══ SUPPLIED PASSAGE ══

Sunday, December 2, 2012

A False Truism?

It’s my strong impression that everyone working on language, be they generativist partisans or enemies, takes it for granted that linguistic performance (if not competence) involves a heavy dose of stats. So, for example, the standard view of language learning is basically Bayesian, i.e. structured hypothesis space with grammars ordered by some sort of simplicity metric the “winner” being the simplest one consistent with the incoming data, the procedure involving a comparison of alternatives ranked by simplicity and conformity with the data.  This is indistinguishable from the set up in Aspects chapter 1.
Same with language processing, where alternative hypotheses about the structure of the incoming sounds/words/sentences are compared and assessed; the simplest one best fitting the data carrying the parsing day.[1] Thus, wisdom has it that language use requires the careful, gradual and methodical assessment of alternatives, which involves iteratively trading off some sophisticated measure of goodness of fit against some measure of simplicity to eventually get to a measure of believability. Consequently, nobody really wonders anymore whether statistical estimation/calculation is a central feature of our cognitive lives but which particular versions are correct.  Call this the “Stats Truism.”  Jeff Lidz recently sent me a very interesting paper that suggests that this unargued for presupposition, one incidentally that I have shared (do share?), should be moved from the truism column to the an-assumption-that-needs-argument-and-justification pile. Let me explain.

═══

Reproduce the passage above on the "Stats Truism" in full, word for word.

══ DATASET SECTION ══

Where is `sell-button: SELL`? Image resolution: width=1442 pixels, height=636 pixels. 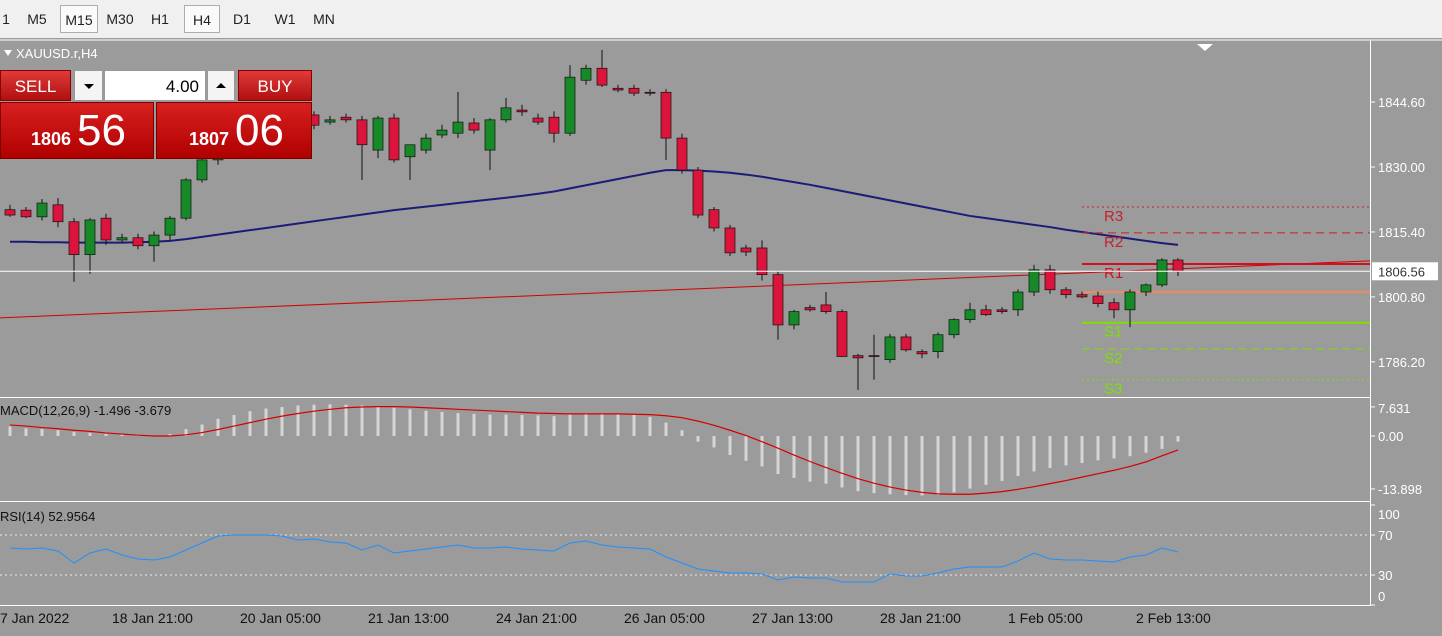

═══

**RESPONSE TO THE EXERCISE:**
Sunday, December 2, 2012

A False Truism?

It’s my strong impression that everyone working on language, be they generativist partisans or enemies, takes it for granted that linguistic performance (if not competence) involves a heavy dose of stats. So, for example, the standard view of language learning is basically Bayesian, i.e. structured hypothesis space with grammars ordered by some sort of simplicity metric the “winner” being the simplest one consistent with the incoming data, the procedure involving a comparison of alternatives ranked by simplicity and conformity with the data.  This is indistinguishable from the set up in Aspects chapter 1.
Same with language processing, where alternative hypotheses about the structure of the incoming sounds/words/sentences are compared and assessed; the simplest one best fitting the data carrying the parsing day.[1] Thus, wisdom has it that language use requires the careful, gradual and methodical assessment of alternatives, which involves iteratively trading off some sophisticated measure of goodness of fit against some measure of simplicity to eventually get to a measure of believability. Consequently, nobody really wonders anymore whether statistical estimation/calculation is a central feature of our cognitive lives but which particular versions are correct.  Call this the “Stats Truism.”  Jeff Lidz recently sent me a very interesting paper that suggests that this unargued for presupposition, one incidentally that I have shared (do share?), should be moved from the truism column to the an-assumption-that-needs-argument-and-justification pile. Let me explain.